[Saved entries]
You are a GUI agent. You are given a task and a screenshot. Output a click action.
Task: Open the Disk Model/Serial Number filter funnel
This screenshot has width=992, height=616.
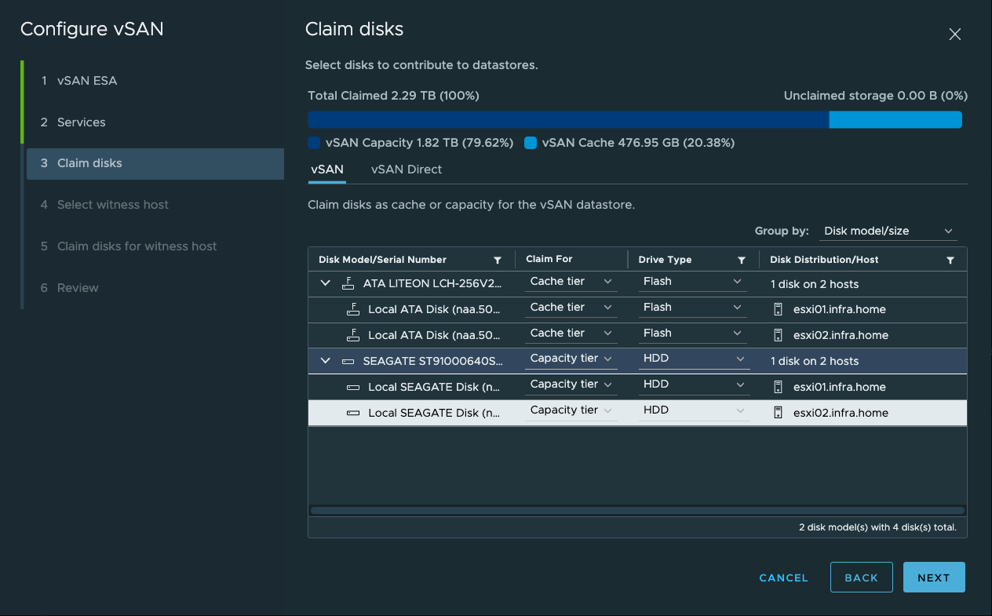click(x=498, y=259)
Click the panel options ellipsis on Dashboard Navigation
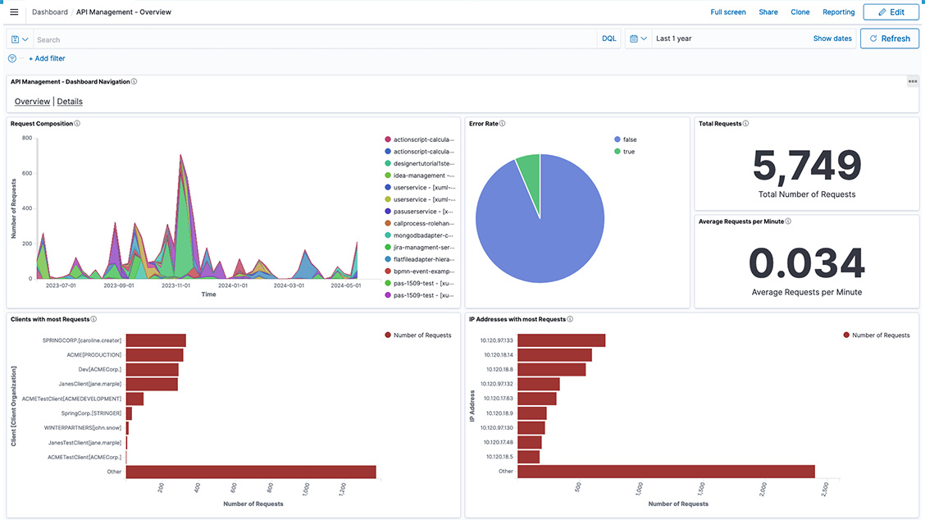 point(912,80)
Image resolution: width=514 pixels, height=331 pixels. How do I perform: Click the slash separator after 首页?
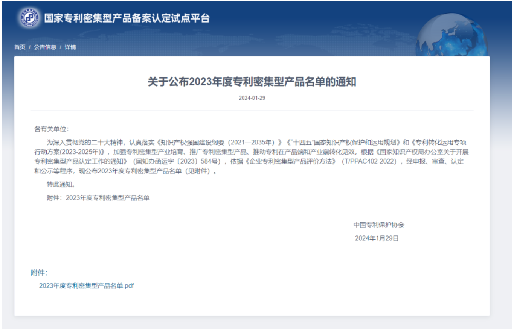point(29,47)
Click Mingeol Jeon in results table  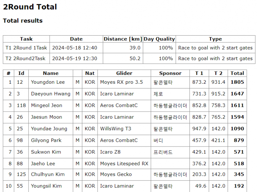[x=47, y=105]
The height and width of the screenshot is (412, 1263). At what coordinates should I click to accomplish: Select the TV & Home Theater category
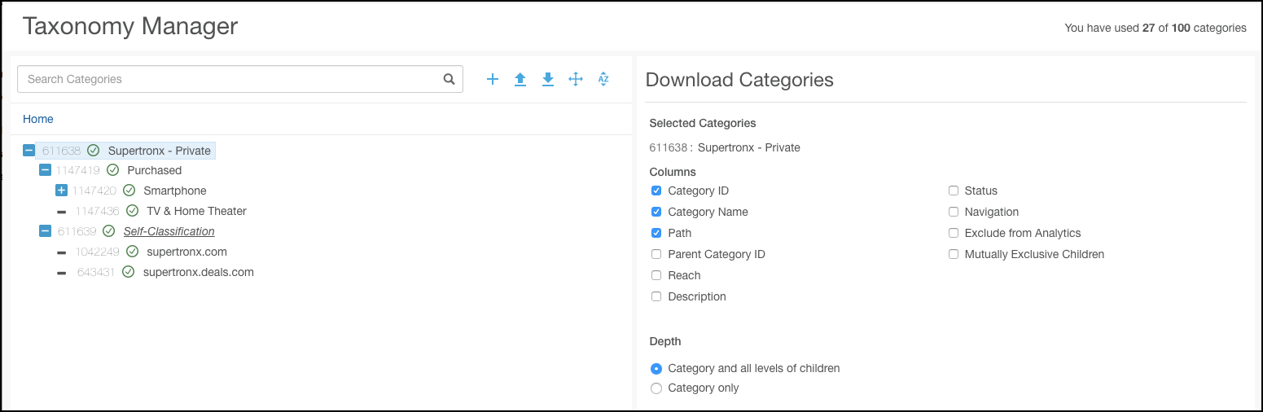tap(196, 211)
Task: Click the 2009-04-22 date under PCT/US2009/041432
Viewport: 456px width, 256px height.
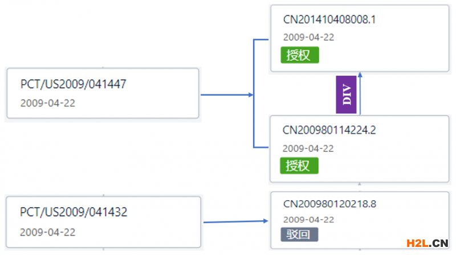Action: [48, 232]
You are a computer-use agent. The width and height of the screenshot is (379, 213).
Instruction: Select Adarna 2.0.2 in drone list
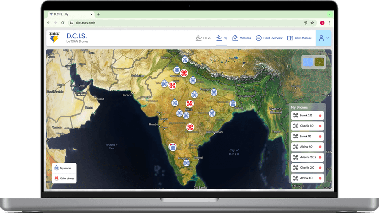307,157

• [PROBLEM TO SOLVE]: Set down exactly the lines between the line containing "Task: Click the" and the end of the records above, both ends included; pictures stay out.

• [REPLY TO THE EXERCISE]:
Task: Click the 2009-04-22 date under PCT/US2009/041432
Viewport: 456px width, 256px height.
Action: [48, 232]
You are a computer-use agent. The width and height of the screenshot is (379, 213).
Instruction: Select Adarna 2.0.2 in drone list
307,157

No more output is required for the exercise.